Exactly as they appear, output all of the records. Skip any images.
*** Provided material ***
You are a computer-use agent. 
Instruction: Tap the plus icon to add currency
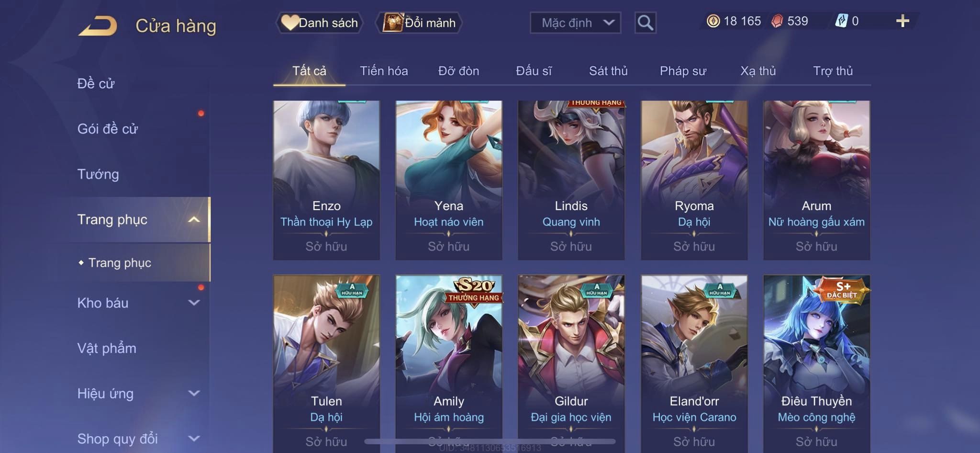[902, 21]
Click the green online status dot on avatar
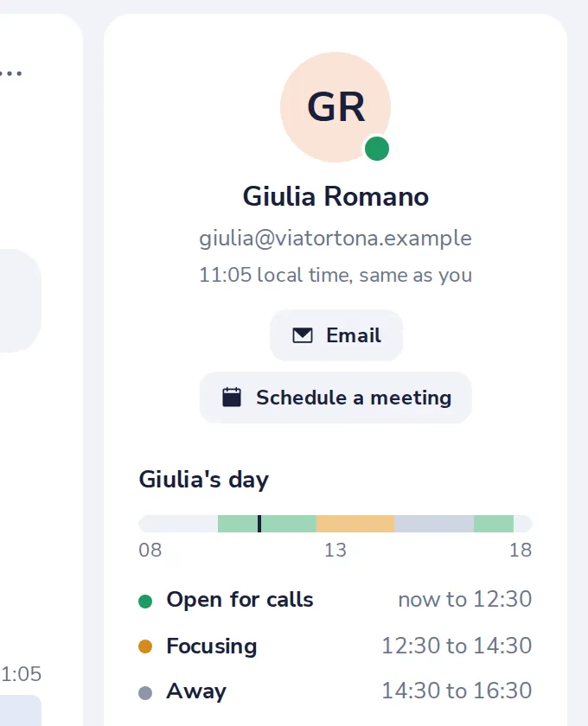This screenshot has height=726, width=588. pyautogui.click(x=377, y=149)
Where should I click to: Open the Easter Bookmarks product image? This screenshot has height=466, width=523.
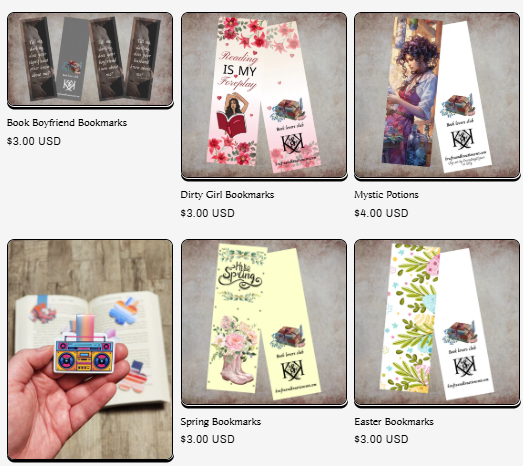(437, 323)
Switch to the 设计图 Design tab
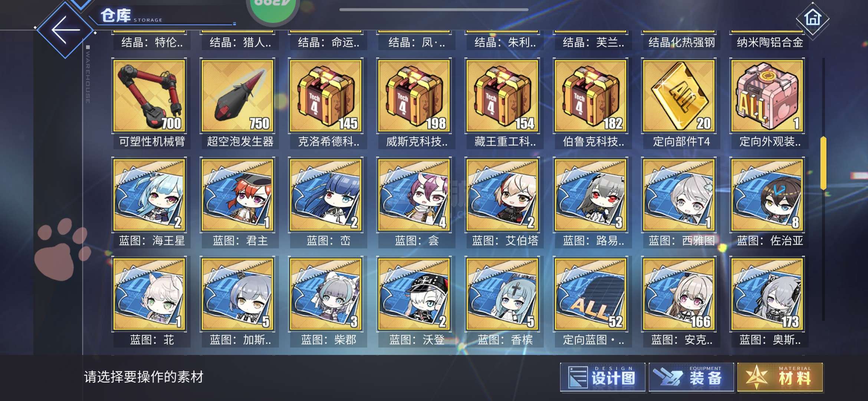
*** End of Provided material ***
## Answer area
You are a computer-use agent. 
Instruction: Tap the plus icon to add currency
[902, 21]
Click the green online status dot on avatar
This screenshot has height=726, width=588. pyautogui.click(x=377, y=149)
Where should I click to: Open the Easter Bookmarks product image? This screenshot has height=466, width=523.
(437, 323)
Switch to the 设计图 Design tab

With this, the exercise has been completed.